Because of his opposition to the Vietnam War and his growing awareness of the struggles of the black poor in the urban ghettos of the North in places such as Chicago, Illinois, by 1968, Dr. King's thinking about the black freedom struggle had evolved far beyond the traditional goals of civil and political rights.

Dr. King wanted to address issues of economic justice.

In early 1968, Dr. King and the Southern Christian Leadership Conference organized the Poor People's Campaign. The Poor People's Campaign was the next stage of the black freedom struggle.

The main goals of the Poor People's Campaign were jobs, income and housing. Speaking before a crowd of 25,000 supporters of the Memphis Sanitation Workers Strike on March 18, 1968, Dr. King provided an explanation for this new focus:

With Selma, Alabama, and the voting rights bill, one era of our struggle came to an end and a new era came into being. Now our struggle is for genuine equality, which means economic equality. For we know that it isn't enough to integrate lunch counters. What does it profit a man to be able to eat at an integrated lunch counter if he doesn't earn enough money to buy a cup of coffee and a hamburger?

Dr. King and other civil rights leaders planned a Poor People's Campaign in Washington D.C. for the summer of 1968. The purpose was to bring together people of all races and ethnicities from across the country to draw the nation's attention to the needs and interests of the poor.

The Campaign issued an "economic bill of rights," asking that the federal government prioritize helping the poor by expanding anti-poverty efforts, including a commitment to full employment, a guaranteed annual income measure, and more affordable housing.
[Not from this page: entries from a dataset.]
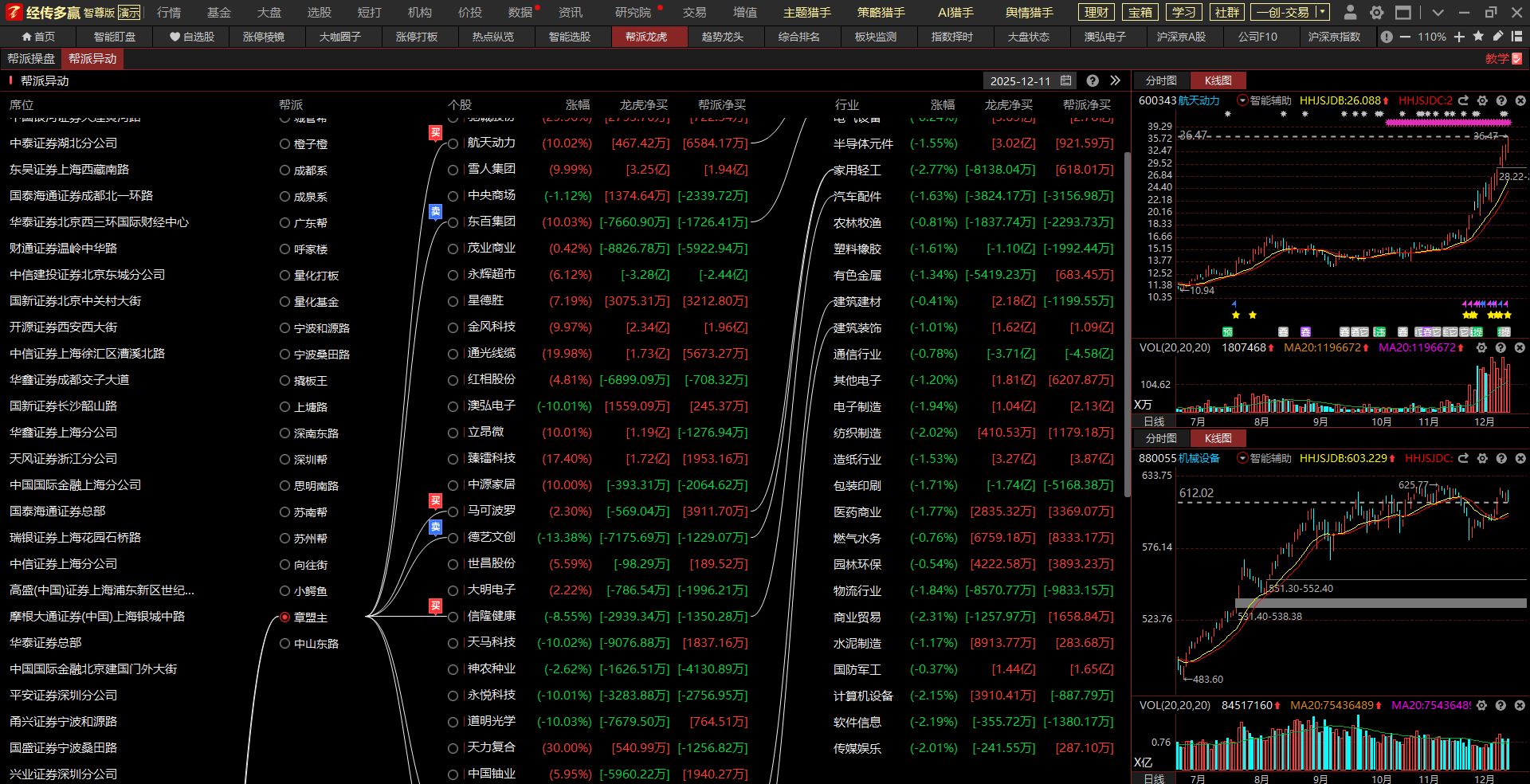The height and width of the screenshot is (784, 1530).
Task: Expand the double-chevron beside the date help icon
Action: click(1115, 80)
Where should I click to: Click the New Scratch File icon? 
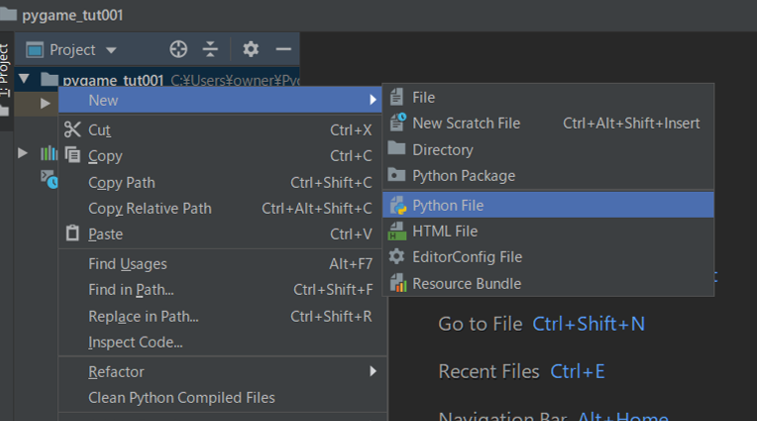[x=398, y=123]
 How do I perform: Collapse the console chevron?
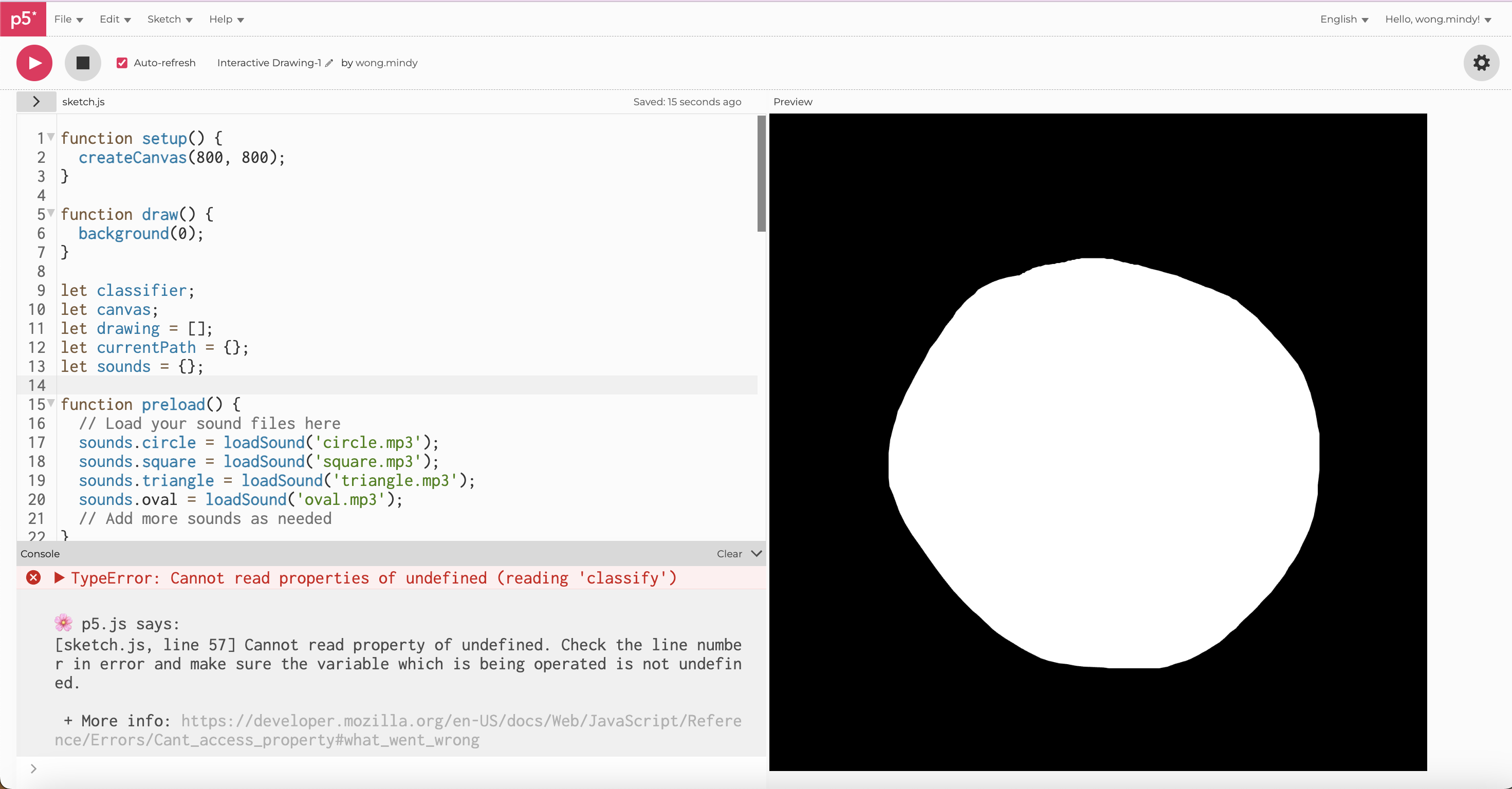(x=757, y=553)
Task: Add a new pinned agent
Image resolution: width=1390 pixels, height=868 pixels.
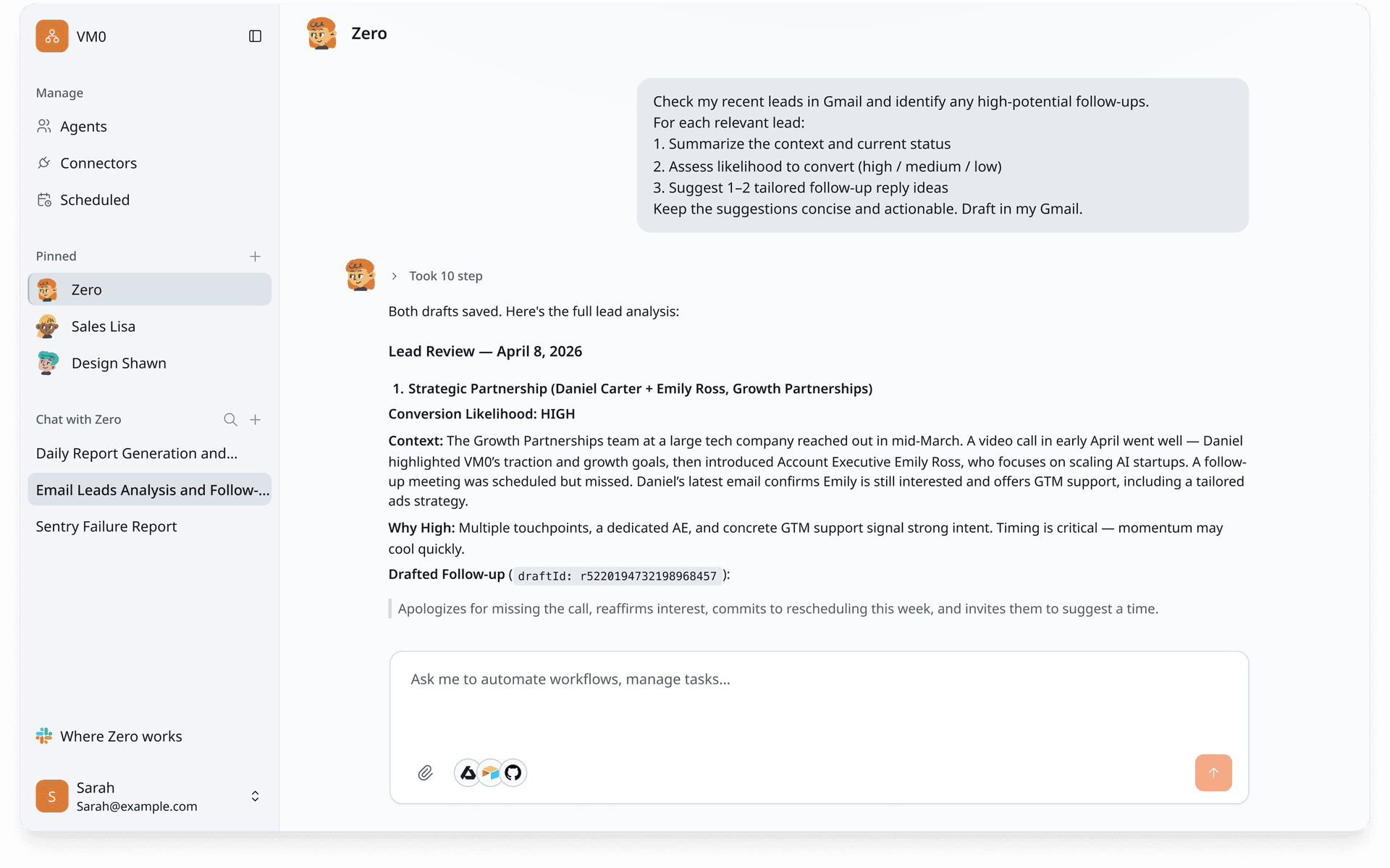Action: [x=255, y=256]
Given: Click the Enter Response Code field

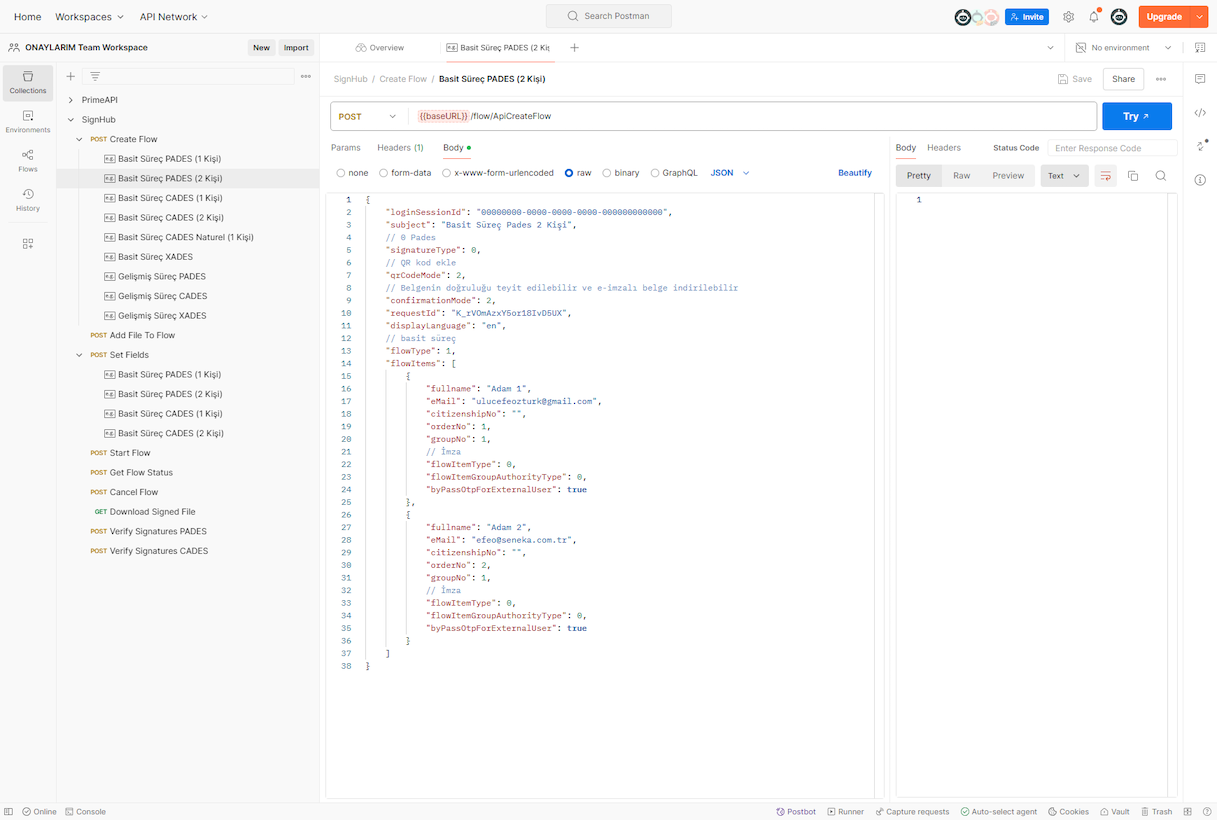Looking at the screenshot, I should [1111, 148].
Although Dr. King was assassinated a month before, more than 50,000 people participated in the march on May 12, 1968. Leading the demonstrators, Rev. Ralph Abernathy declared:

We come with an appeal to open the doors of America to the almost 50 million Americans who have not been given a fair share of America's wealth and opportunity, and we will stay until we get it.

A week after the march, protestors returned to the city and constructed a settlement of tents and shacks on the National Mall where they refused to leave for six weeks. Organizers had planned to stay until the government took action on their demands. But, they didn't.

Over 40 years later, poverty and inequality is still with us and growing. Moreover, one political party appears to have committed itself to maintaining the racial and ethnic inequality that won't go away.

It time for a new Poor People's Campaign focused on economic justice. But this time, the protestors should not leave Washington until the government takes action on their demands.